## Document passage
========================

2.1.2 Improper use of "//" following "<scheme>:"

   Contrary to some examples set in past years, the use of double
   slashes as the first component of the <scheme-specific-part> of a
   URL is not simply an artistic indicator that what follows is a URL:
   Double slashes are used ONLY when the syntax of the URL's
   <scheme-specific-part> contains a hierarchical structure as
   described in RFC 2396.  In URLs from such schemes, the use of double
   slashes indicates that what follows is the top hierarchical element
   for a naming authority.  (See section 3 of RFC 2396 for more
   details.)  URL schemes which do not contain a conformant
   hierarchical structure in their <scheme-specific-part> should not
   use double slashes following the "<scheme>:" string.


2.1.3 Compatibility with relative URLs

   URL schemes should use the generic URL syntax if they are intended
   to be used with relative URLs.  A description of the allowed
   relative forms should be included in the scheme's definition.
   Many applications use relative URLs extensively.  Specifically,

   o Can the scheme be parsed according to RFC 2396 - that is, if the
     tokens "//", "/", ";", "?" and "#" are used, do they have the
     meaning given in RFC 2396?

   o Does the scheme make sense to use it in relative URLs like those
     RFC 2396 specifies?

   o If the scheme syntax is designed to be broken into pieces, does
     the documentation for the scheme's syntax specify what those
     pieces are, why it should be broken in this way, and why the
     breaks aren't where RFC 2396 says that they usually should be?
     
   o If the scheme has a hierarchy, does it go left-to-right and with
     slash separators like RFC 2396?  If not, why not?


2.1.4 Compatibility with fragment syntax

   Fragment syntax should be shared across URL schemes whenever
   possible.  Fragments indicate a location within a particular
   document, of a particular media type.  As media types evolve,
   and content negotiation becomes deployed, a shared fragment syntax
   allows a fragment to point to the correct location within documents
   of different media types.  For example, a named fragment (#foo),
   should to be able to point to the foo label in either a HTML
   document or an XML document.  Similarly for fragments identifying a
   location in an image, where the image may want to evolve from GIF,
   to JPEG, to PNG, the fragment ID should point to the same location.

========================

## Source data
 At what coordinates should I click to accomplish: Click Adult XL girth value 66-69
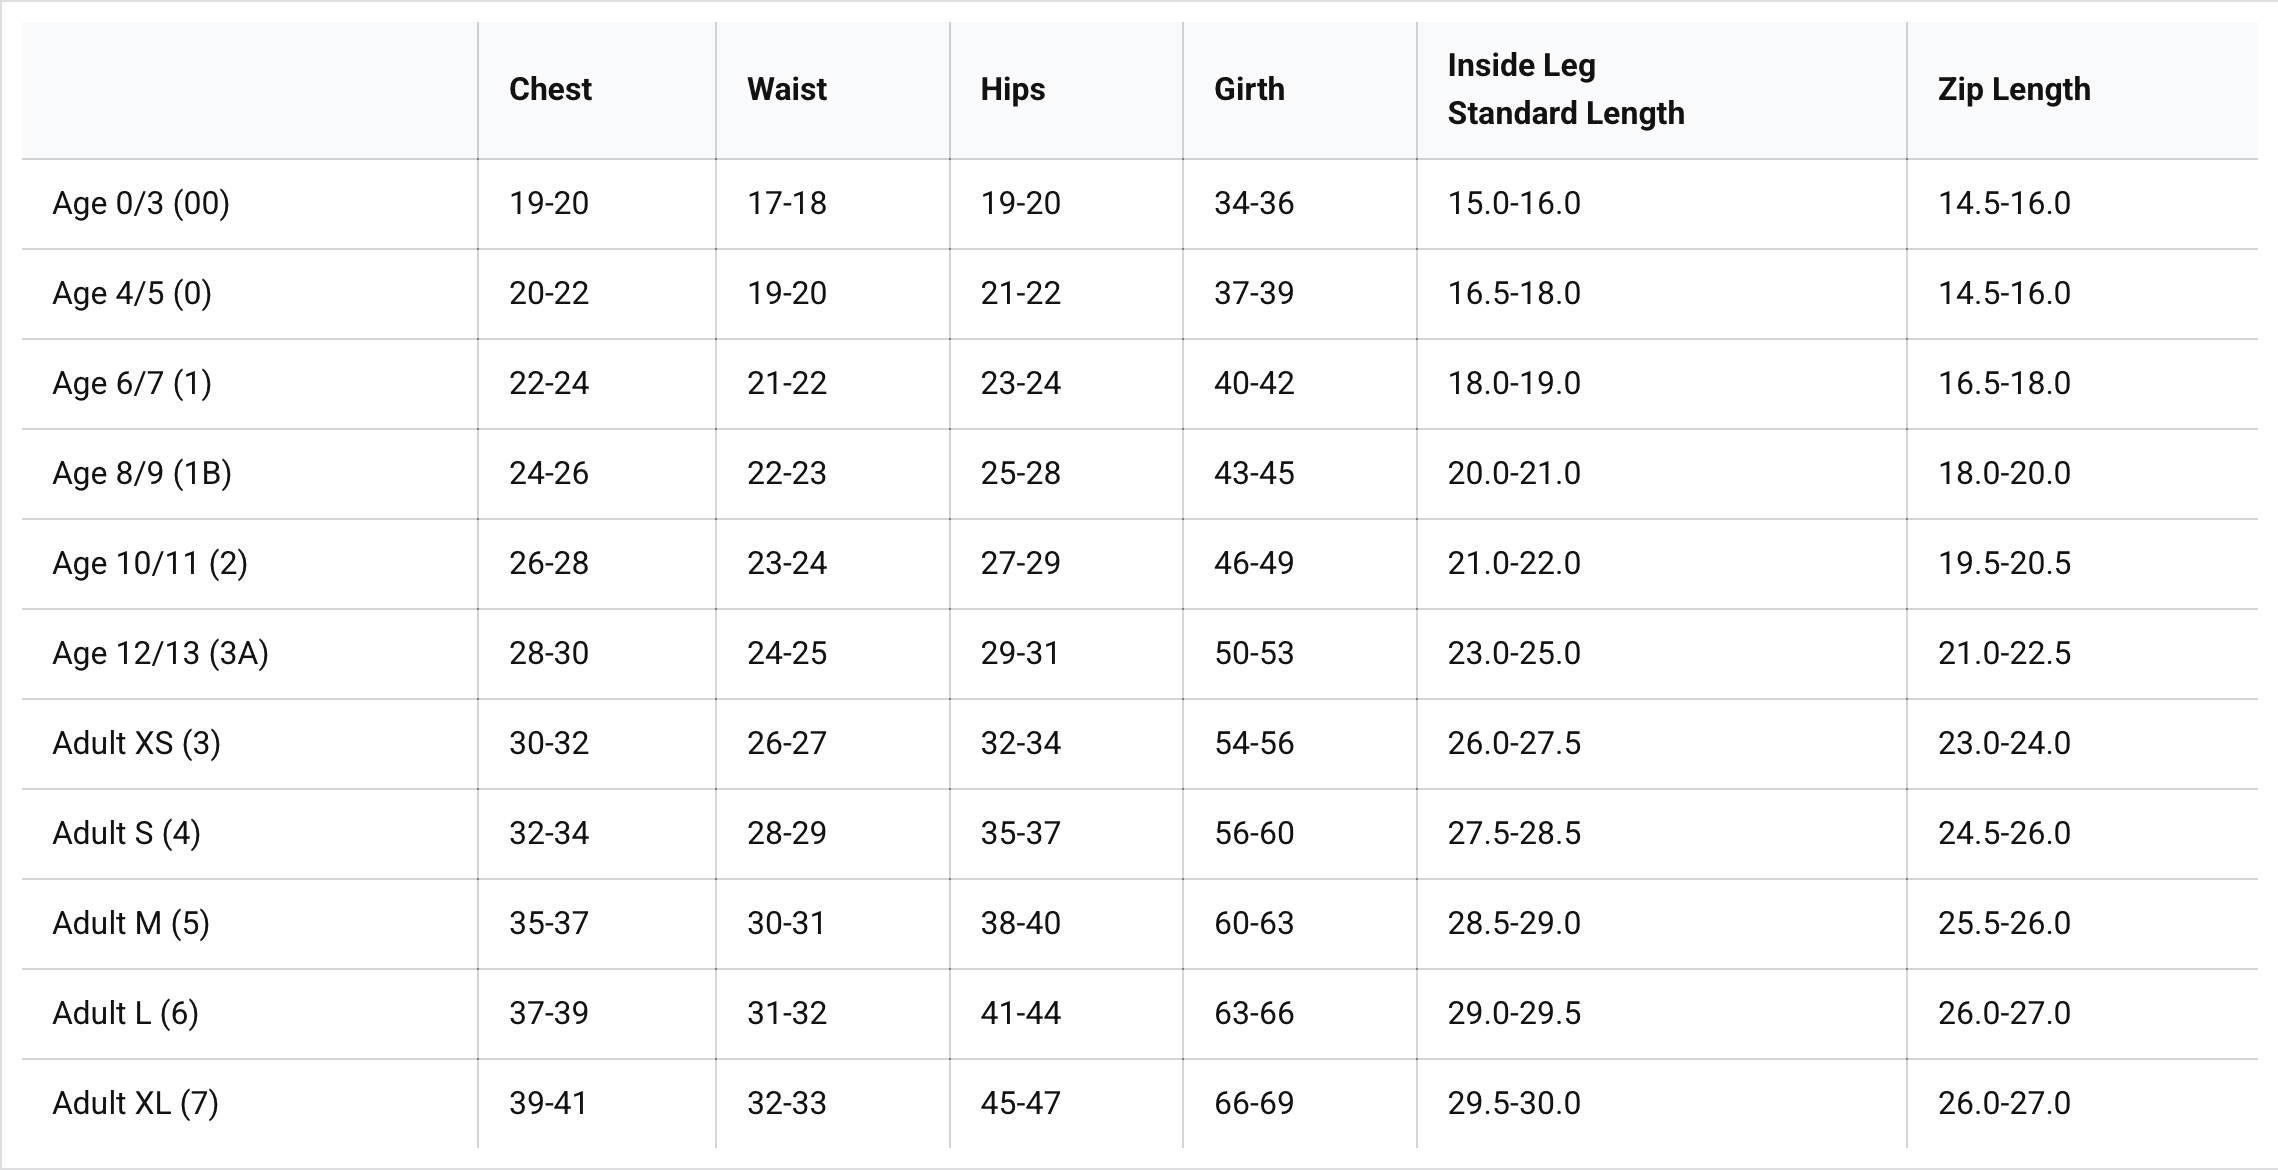pyautogui.click(x=1253, y=1104)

========================

## Tasks and exercises
- A) In the URL scheme passage, what does the use of double slashes indicate in URLs from schemes with a hierarchical structure?
- B) Name every token that the URL scheme passage lists when asking whether a scheme can be parsed according to RFC 2396.
- C) Extend the URL scheme passage beyond its final sentence.
You can leave the material aside.

## Solved problems
- A) It indicates that what follows is the top hierarchical element for a naming authority.

- B) "//", "/", ";", "?", "#"

- C)
2.2 Is the scheme well defined?

   It is important that the semantics of the "resource" that a URL
   "locates" be well defined.  This might mean different things
   depending on the nature of the URL scheme.


2.2.1 Clear mapping from other name spaces

   In many cases, new URL schemes are defined as ways to translate
   other protocols and name spaces into the general framework of
   URLs.  The "ftp" URL scheme translates from the FTP protocol, while
   the "mid" URL scheme translates from the Message-ID field of
   messages.

   In either case, the description of the mapping must be complete,
   must describe how characters get encoded or not in URLs, must
   describe exactly how all legal values of the base standard can be
   represented using the URL scheme, and exactly which modifiers,
   alternate forms and other artifacts from the base standards are
   included or not included.  These requirements are elaborated
   below.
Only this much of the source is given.